By this logic ChatGPT should have never been able to do what it is doing now - namely speaking articulately about a wide variety of topics and showing some level of understanding simply by predicting next words in sentences.

This type of understanding is an emergent property of the architecture and learning process - just like a baby learns about the world and builds up an understanding of its environment. Animals do so, too, but human brains have evolutionarily speaking been scaled up (especially the neocortex) and achieved a much higher degree of understanding. To say that scaling up alone is insufficient and can't possibly be sufficient is akin to postulating some as of yet undiscovered special ingredient in human learning - sounds a lot like the "elan vitale" claimed for organisms to be alive before we understood the mechanics of RNA, DNA and evolution.

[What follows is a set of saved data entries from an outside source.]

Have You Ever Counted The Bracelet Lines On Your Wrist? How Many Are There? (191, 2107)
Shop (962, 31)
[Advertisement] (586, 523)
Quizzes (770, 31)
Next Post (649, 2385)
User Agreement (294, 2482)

Just like a baby doesn't go from not understanding at birth to truly understanding later in life in a single binary step but instead gradually over many years, such computer models will also gradually improve their understanding until they achieve AGI and eventually super-human level of understanding in most if not all domains.

Expand full comment

Reply (1)

Roumen Popov

Feb 21Edited

This would be a long explanation why this is so. So, I am going to just give a counter example - if ChatGPT can indeed learn like a baby, how come it's unable to do simple arithmetic, like adding two numbers. I mean, if it can learn to speak articulately it should be able to also learn to do simple arithmetic, right. The brute forcing is clearly visible in this test, LLMs can do arithmetic with small numbers, e.g. 2-3 digits because the number of combinations is small (2x3 = 6 digits = 1 million combinations) and they can memorize all the combinations, however once we ago above 4 digits performance degrades and with 6 digit numbers is almost 0%. This is because 2x6 = 12 digits = 1 trillion combinations and even Microsoft's data centres would have a hard time remembering that many combinations.

Expand full comment

Reply (1)

Thomas Laussermair

Feb 21

Let's be careful what the actual claim is here. I'm not saying that a brute force approach will be successful - the combinatorial explosion surely eliminates that possibility. But I am saying that scaling up can lead to emergent properties of a system which are unexpected (like ChatGPT's articulate answering of questions). Such emergent properties are hard if not impossible to predict, but they are also hard if not impossible to rule out. This is how I understand your claim - namely that scaling up can NEVER lead to AGI and assuming so would be absurd and showing lack of understanding...

No baby is born with the knowledge how to do simple math. They all learn it through interacting with the world and building a mental model of their environment and subsequently of abstract concepts like simple math.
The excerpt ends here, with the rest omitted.